Third, comprehension audits. Random samples of merged PRs get pulled into a weekly session where the nominal author has to walk through the change without the agent open. Teams running this report uncomfortable first months and meaningful recovery of system understanding by month three. It also surfaces who is shipping code they cannot defend, which is information worth having before the on-call rotation surfaces it for you.
None of these are free. All of them slow down the headline throughput numbers that made leadership fall in love with agentic coding in the first place. That tension is the actual management problem, and it is going to get worse as the underlying models keep getting cheaper and faster, a dynamic we covered when Microsoft and Google opened a price war on AI coding models.
What we'd implement Monday to keep knowledge flowing through agentic teams
For engineering organizations above 30 people, three concrete moves are worth putting on the board this quarter.
One: institute a design-doc gate for any change touching a service boundary, a data model, or a public API. The doc is human-written, human-reviewed, and explicitly the place where context gets transferred. Agents are allowed downstream of the doc, not upstream. Measure adoption by the ratio of merged PRs that link to an approved doc, and make that ratio a staff-engineer-level metric, not a junior compliance task.

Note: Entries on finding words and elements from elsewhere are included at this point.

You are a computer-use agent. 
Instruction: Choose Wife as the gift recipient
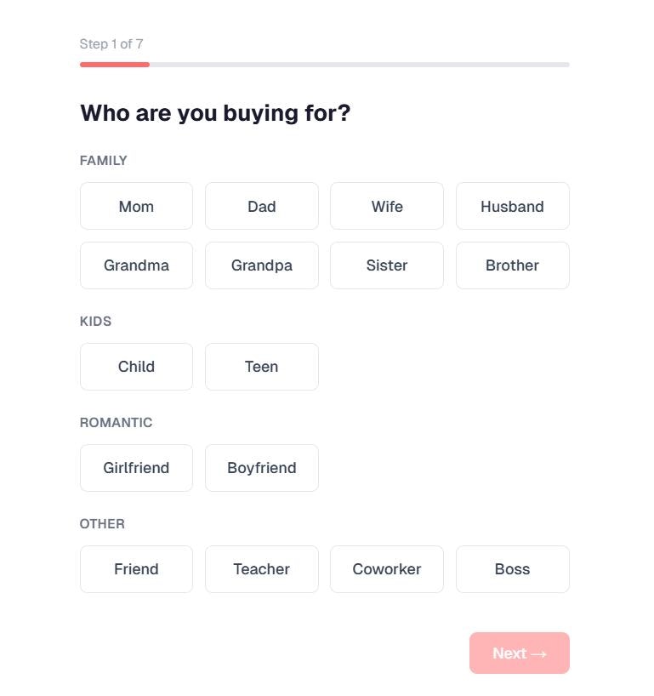[387, 206]
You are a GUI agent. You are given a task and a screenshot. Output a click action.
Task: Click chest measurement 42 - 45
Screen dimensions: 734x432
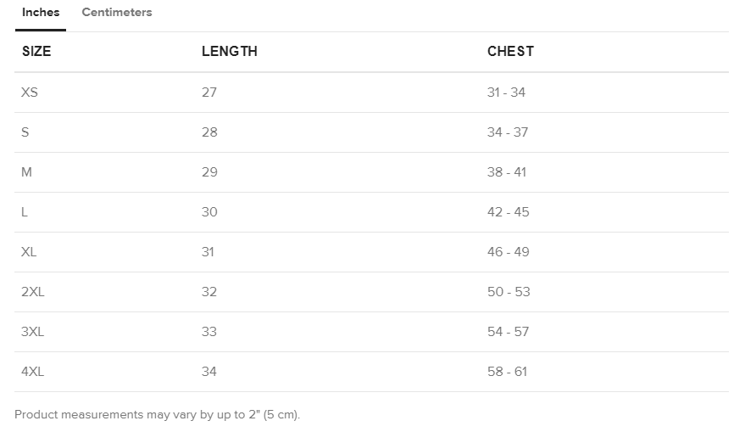tap(508, 212)
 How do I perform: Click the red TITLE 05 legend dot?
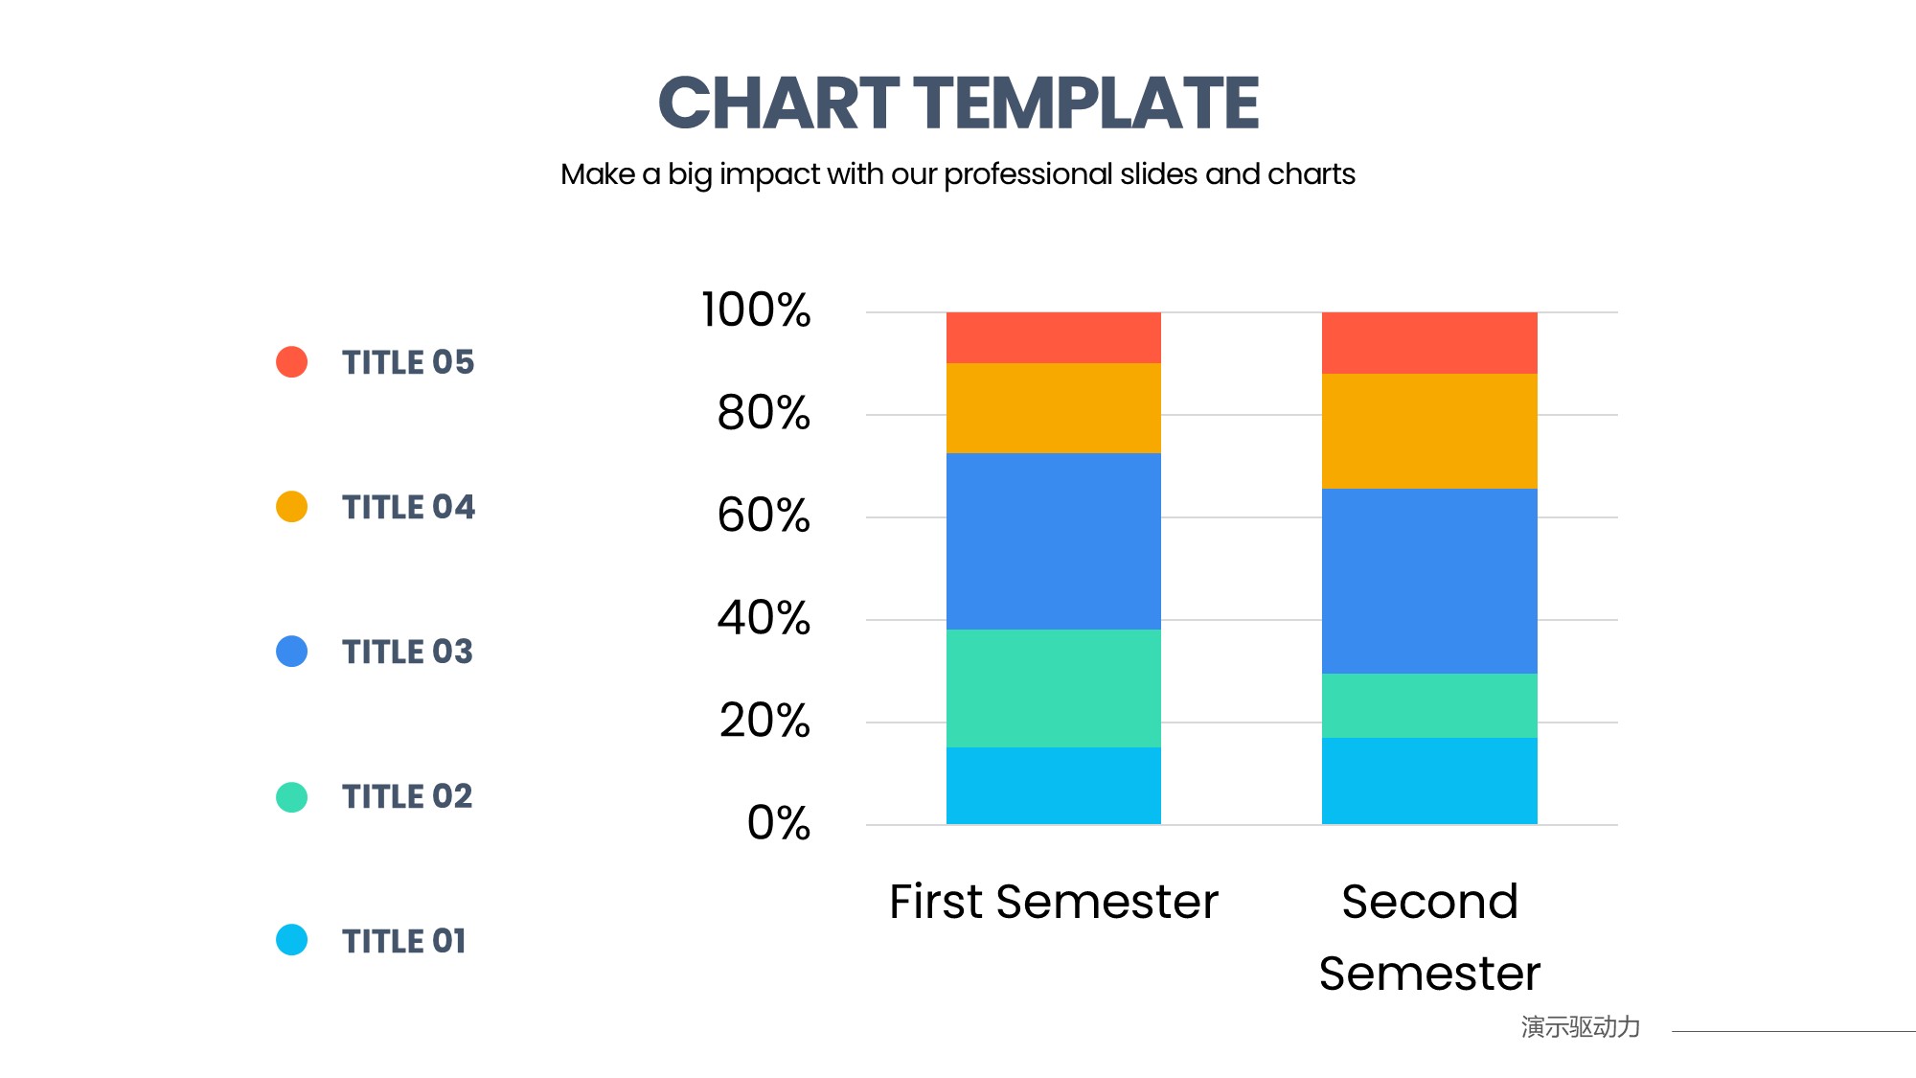point(291,362)
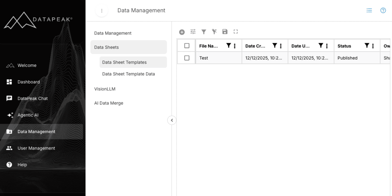Image resolution: width=392 pixels, height=196 pixels.
Task: Open the help question mark icon
Action: pyautogui.click(x=383, y=10)

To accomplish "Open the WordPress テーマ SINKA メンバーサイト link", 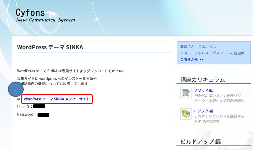I will click(56, 99).
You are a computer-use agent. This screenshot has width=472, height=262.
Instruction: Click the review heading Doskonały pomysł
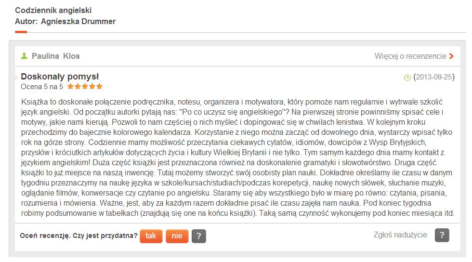pos(60,77)
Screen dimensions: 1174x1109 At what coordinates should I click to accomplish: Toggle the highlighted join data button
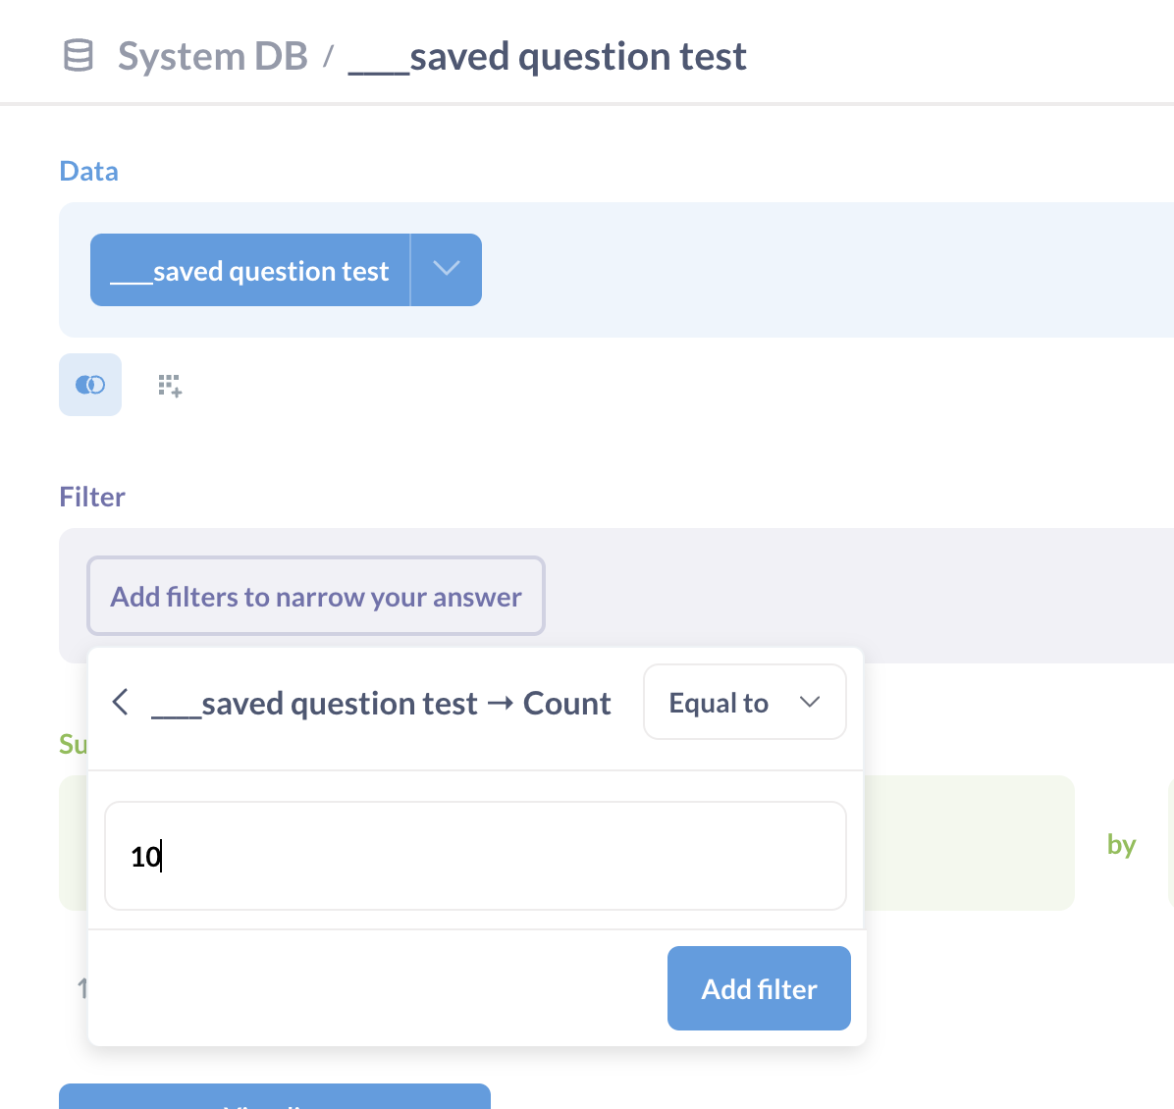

Two: run a weekly comprehension review. Pick three merged PRs at random, put the authors in a room, and have them whiteboard the change cold. Track who can and who cannot, but do not punish the failures in the first quarter. Use the data to decide where to invest in deliberate practice and where the agent is being asked to carry work the team should be doing itself. This also doubles as a hiring-bar signal that resists the kind of monoculture problems Lattice and others have flagged in AI-driven hiring pipelines.
Three: budget for AI usage at the team level, not the seat level, and publish the burn weekly. Cognitive debt grows fastest where AI consumption is invisible to the people whose systems are accumulating it. Make the spend legible and the conversation about whether a team is using the tool to learn faster or to avoid learning becomes a normal staff meeting topic instead of a year-end surprise.
The bill is already arriving
If you think the spend conversation is theoretical, Uber just made it concrete. The company capped employee AI spending this week after blowing through its annual budget in four months, according to TechCrunch. The interesting part is not the overrun. The interesting part is that nobody inside Uber could say, with confidence, what the company got for the money. Throughput numbers, sure. Shipped features, sure. A workforce that understands its own codebase better than it did in January, nobody was measuring. That is the shape of the next two years of engineering leadership: the orgs that survive agentic coding will be the ones that treated comprehension as a first-class metric while everyone else was still counting merged PRs.